|
|
|
Organic Computing as a
concept to control parallel computations in P2P Grids
|
In many
scientific fields, such as bioinformatics, physics or proteomics,
there is a need for massive
parallel computation power. This power is
mostly provided by supercomputers or computer clusters that enable
the execution of tightly coupled parallel computations. The
availability of powerful computing resources and high bandwidth
network connections has allowed scientists to share their data from
simulations and experiments within their community. At the end of
the 1990's scientists started to create collaborations in the
framework of so called e-science projects. The
needs
for distributing, accessing and storing data from such projects
were the motivation to create an infrastructure that would enable
coupling of distributed resources like supercomputers, clusters and
storage servers to a so called “Grid”. Above all this
infrastructure shall enable a global-scale distributed
execution of parallel computations and therefore it is also
referred to as computational
Grid.

Distributed computing in the Internet is a
popular
concept for the large-scale computation of applications consisting
of a great number of independent tasks. Although distributed computing systems are usually
implemented in a worker/master scheme, they have also been
discussed for some time to be organized in P2P Grids, also known as ad hoc
Grids. The idea of this
technology is to connect hundreds of thousands of independent
computers (peers, nodes) which already use an arbitrary
communication technology in a computational Grid. This environment
allows a spontaneous worldwide
sharing and aggregation of resources
with minimal administrative requirements. In general, P2P systems
integrate resources that are less powerful than in Grid systems,
but their quantity allows them to be aggregated and used for large
coarse-grained parallel computations.
|
|
|
|
However,
many computational problems cannot be divided into independent
tasks. Medium-grained parallel computations typical for scientific
computing are usually performed on computer clusters, for they
require the availability of nodes that are well connected to each
other in terms of low latency. This requirement concerns the
problem of scheduling, i.e. the mapping of interacting processes to
appropriate nodes.
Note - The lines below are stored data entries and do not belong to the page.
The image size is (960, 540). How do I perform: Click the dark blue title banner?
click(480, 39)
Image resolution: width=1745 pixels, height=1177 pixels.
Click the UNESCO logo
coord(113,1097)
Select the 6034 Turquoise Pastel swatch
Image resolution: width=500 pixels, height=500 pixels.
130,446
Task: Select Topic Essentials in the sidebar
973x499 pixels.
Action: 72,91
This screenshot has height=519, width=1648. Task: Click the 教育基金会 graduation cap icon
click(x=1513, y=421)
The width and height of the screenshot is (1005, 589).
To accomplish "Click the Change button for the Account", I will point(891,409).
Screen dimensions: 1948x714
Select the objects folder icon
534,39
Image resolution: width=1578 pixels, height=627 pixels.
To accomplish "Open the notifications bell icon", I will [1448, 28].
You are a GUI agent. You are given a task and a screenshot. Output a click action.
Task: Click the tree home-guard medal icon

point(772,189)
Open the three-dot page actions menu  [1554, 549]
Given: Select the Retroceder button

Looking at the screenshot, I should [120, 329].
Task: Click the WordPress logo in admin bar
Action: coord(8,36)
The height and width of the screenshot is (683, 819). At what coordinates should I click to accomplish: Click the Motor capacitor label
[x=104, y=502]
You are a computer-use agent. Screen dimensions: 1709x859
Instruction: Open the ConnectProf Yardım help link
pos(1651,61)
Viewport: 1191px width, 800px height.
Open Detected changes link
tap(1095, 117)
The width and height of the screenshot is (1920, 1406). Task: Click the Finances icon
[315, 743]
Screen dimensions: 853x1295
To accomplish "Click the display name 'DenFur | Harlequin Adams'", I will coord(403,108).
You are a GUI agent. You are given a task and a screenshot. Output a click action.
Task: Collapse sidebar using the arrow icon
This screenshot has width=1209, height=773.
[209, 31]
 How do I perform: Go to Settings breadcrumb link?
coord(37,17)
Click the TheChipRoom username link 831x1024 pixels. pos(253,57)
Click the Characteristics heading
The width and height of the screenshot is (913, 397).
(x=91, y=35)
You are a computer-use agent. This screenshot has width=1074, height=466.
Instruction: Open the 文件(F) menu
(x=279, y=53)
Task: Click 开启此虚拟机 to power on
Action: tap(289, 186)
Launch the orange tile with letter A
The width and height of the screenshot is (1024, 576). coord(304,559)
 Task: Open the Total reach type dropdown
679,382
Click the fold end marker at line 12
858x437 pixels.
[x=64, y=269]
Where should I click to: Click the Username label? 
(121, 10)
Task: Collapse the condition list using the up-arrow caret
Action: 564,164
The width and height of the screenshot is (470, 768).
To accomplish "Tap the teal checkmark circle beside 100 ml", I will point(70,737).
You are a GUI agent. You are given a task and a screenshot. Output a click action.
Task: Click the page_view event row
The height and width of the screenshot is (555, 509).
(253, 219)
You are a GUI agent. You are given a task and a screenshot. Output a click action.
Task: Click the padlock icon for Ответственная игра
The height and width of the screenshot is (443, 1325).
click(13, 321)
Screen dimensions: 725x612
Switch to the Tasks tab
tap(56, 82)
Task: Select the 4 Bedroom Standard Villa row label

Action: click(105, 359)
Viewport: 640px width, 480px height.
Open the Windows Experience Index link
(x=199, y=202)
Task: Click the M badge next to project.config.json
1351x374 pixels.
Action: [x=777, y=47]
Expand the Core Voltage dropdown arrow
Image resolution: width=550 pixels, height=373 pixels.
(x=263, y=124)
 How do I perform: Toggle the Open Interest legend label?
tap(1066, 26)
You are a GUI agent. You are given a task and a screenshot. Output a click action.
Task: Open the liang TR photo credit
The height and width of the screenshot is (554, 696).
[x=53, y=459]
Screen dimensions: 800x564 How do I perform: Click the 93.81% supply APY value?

Since it is difficult to find well-connected
clusters of nodes in a dynamic and heterogeneous P2P Grid
environment, P2P Grids have not been used to perform medium-grained
parallel computations up to now.

The P2P
concept itself might be ideal to find adequate resources, if each
of them can be employed independently from all the others. However,
a P2P overlay network does not reflect the connectivity of the
underlying physical network layer. The widely distributed resources
of a P2P Grid are heterogeneous regarding both processing power and
connectivity (network bandwidth and latency) as depicted in the
figure above by different line widths. Moreover, they dynamically
change their availability and performance. The complexity of such a
dynamic distributed system increases with the number of connected
computers. All these aspects make task scheduling a fundamental
problem in developing a P2P computational Grid system. For reasons
of complexity, a scalable solution to this problem is more and more
expected by self-organized approaches according to the fundamental
methodological position of organic computing.
|
|
|
|